To empower farmers, the organization trains them on the organoleptic (taste, smell, feel) characteristics of their cacao, so they know what fine chocolate is, and are able to position their cacao accurately vis-à-vis the global market. Understanding these characteristics make farmers more successful in selling the final product, and in responding to market demands.

The innovative project has trained 11 cocoa growers associations on the sensorial analysis of chocolate, sharing best practices for drying and fermenting cocoa, as well as marketing.

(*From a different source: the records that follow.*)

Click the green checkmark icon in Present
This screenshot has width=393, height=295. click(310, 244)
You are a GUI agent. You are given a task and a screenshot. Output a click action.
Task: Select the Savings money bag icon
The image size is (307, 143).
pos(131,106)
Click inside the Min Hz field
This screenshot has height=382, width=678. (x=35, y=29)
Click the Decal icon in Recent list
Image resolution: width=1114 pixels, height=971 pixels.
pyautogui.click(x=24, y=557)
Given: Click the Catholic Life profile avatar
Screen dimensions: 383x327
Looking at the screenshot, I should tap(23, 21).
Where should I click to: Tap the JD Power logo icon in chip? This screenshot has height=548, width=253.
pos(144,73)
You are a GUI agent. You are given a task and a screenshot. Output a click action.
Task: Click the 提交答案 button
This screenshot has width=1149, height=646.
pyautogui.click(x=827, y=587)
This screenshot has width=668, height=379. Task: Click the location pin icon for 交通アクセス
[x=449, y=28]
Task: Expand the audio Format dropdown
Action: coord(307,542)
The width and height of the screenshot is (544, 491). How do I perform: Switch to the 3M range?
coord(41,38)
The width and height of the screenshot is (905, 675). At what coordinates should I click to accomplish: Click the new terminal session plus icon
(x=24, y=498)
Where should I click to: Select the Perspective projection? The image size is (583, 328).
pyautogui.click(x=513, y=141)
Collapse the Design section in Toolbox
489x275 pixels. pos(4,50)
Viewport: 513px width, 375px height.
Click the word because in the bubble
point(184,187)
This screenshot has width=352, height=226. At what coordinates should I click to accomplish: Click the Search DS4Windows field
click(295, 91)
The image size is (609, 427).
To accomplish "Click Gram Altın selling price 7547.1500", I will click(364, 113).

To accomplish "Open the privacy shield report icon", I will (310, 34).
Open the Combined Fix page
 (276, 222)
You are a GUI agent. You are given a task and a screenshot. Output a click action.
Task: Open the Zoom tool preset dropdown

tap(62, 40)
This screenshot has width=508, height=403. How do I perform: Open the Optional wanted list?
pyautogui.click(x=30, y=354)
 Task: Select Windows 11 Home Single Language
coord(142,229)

Being able to recognize the various tastes of cacao and how they are valued by the market can help farmers negotiate fairer prices for their cacao. As a farmer from one of the cooperatives put it: “It helps because they can't take advantage of us. For example, an importer, in order to pay less could argue that the cacao has an acidic taste. But now we know the taste of our cacao, we can say 'No, sir, this cacao does not have a taste problem.'"

A second step they are moving towards is to take the commodity cacao, whose price is set in the international market, and turn it into a highly differentiated product (chocolate bars) – thus fetching a price premium.

The associations they have been working with have come up with brand names, logos and which are being showcased at local fairs, so that the products are traceable to the association that produced it.

Challenges remain, not least of which is whether the additional price fetched by a higher quality product, will make up for the forgone quantity when one is producing cacao under stricter growing conditions. However, the project is off to a great start, and farmers are already seeing results.

Like most initiatives funded by the Development Marketplace, the concept for this one is highly replicable. Differentiated markets already exist in major agricultural products such as tea, wine, and cheese, and empowering farmers with the information and skills required to capture more of a price premium on their products could go a long way in lifting their living standards.


Submitted by IS- USA on
I can understand how this would have an effect on farmers that farm crops that are produced only in one area of the world. But with the global market more more common products, such as corn or rice, would be harder to tilt the prices in favor of the farmers. The main reason for this problem is that for the price tilt to work all countries producing these crops would have to implement the new policies that helps the farmer. If a single country chose not to implement the price changes the final product will be cheaper. With the global market more people would buy from that country against the other countries that produce those crops. The tilt in favor of that country would allow the people that buy the crops from the farmers to make the most money of anyone. So, I personally don't think that a policy attempting to tilt profits toward the farmers on a common crop wouldn't be successful unless implemented by all countries farming that crop.